Belgian politician (born 1964)

Cécile Jodogne (born 1 April 1964) is a Belgian politician.
In July 2014, she was appointed State Secretary of the Brussels-Capital Region, in charge of Foreign Trade, Firefighting and Emergency Medical Assistance. She is also minister and member of the board of the French Community Commission (COCOF), in charge of Civil Service and Health Policy.

Jodogne was born in Louvain (Leuven) and has a degree in geography and economics (UCL). After graduation, she worked in education (university and secondary school). She then specialized in urban studies and mobility.
Her political involvement began early. She became a member of the FDF (Fédéralistes Démocrates Francophones) in 1985.
In the early 1990s, she became consultant for the Office of the Secretary of State for Monuments and Sites, where she was responsible for monitoring urban plans, various publications on Brussels heritage and cultural and sports policies of the COCOF. She then became Head of Office of the Deputy mayor of Schaerbeek Bernard Clerfayt, before being elected municipal councilor in Schaerbeek.
At the next election, in 2006, she was appointed Deputy mayor for Urbanism, Environment, Urban Renewal, Heritage and Tourism. In 2008, she took on, in addition to this mandate, the role of acting mayor, replacing Bernard Clerfayt who was then appointed Federal Secretary of State.
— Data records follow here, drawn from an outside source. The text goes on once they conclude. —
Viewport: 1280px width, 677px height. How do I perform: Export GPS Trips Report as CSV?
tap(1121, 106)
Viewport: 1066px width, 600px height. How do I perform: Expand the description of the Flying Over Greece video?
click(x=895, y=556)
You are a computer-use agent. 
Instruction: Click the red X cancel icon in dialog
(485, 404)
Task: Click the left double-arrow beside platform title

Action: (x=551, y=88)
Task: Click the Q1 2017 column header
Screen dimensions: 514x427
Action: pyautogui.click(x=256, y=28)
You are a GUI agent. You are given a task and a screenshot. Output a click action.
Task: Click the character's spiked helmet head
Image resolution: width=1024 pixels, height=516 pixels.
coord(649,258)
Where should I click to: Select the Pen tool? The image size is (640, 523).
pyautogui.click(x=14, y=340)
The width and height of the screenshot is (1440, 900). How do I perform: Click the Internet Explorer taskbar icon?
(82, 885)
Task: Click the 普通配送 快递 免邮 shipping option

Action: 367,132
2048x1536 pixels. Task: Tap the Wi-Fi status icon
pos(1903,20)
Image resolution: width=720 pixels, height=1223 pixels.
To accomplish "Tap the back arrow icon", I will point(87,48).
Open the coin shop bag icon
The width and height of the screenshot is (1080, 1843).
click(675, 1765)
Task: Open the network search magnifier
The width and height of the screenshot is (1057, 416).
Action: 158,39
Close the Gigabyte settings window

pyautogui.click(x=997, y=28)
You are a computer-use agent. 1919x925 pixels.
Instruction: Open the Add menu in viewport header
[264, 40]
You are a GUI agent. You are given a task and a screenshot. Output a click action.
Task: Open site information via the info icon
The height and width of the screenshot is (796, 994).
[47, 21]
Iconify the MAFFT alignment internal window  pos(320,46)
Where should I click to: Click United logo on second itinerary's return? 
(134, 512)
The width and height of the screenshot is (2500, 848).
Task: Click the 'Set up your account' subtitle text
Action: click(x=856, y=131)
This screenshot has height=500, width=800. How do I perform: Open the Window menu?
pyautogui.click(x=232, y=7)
In 2014, Cécile Jodogne became Secretary of State for the Brussels Region and Minister of COCOF. Despite her new role, she continues to closely monitor her municipality since she remains communal advisor in Schaerbeek.
Next to her political responsibilities, she is also active in the sector of urbanism and architecture. She presides of RenovaS, an association supporting urban renewal, and the association Autrique House.

== Political mandates ==
- 2000–present: Municipal councilor in Schaerbeek
- 2006–present: Deputy mayor Schaerbeek
- 2008–2011: acting mayor of Schaerbeek.
- 2009–2014: Member of the Parliament of the Brussels Capital-Region
- 2014–present: State Secretary of the Brussels-Capital Region, in charge of Foreign Trade and Firefighting and Emergency Medical Assistance. Minister of the French Community Commission (COCOF), in charge of Civil Service and Health Policy.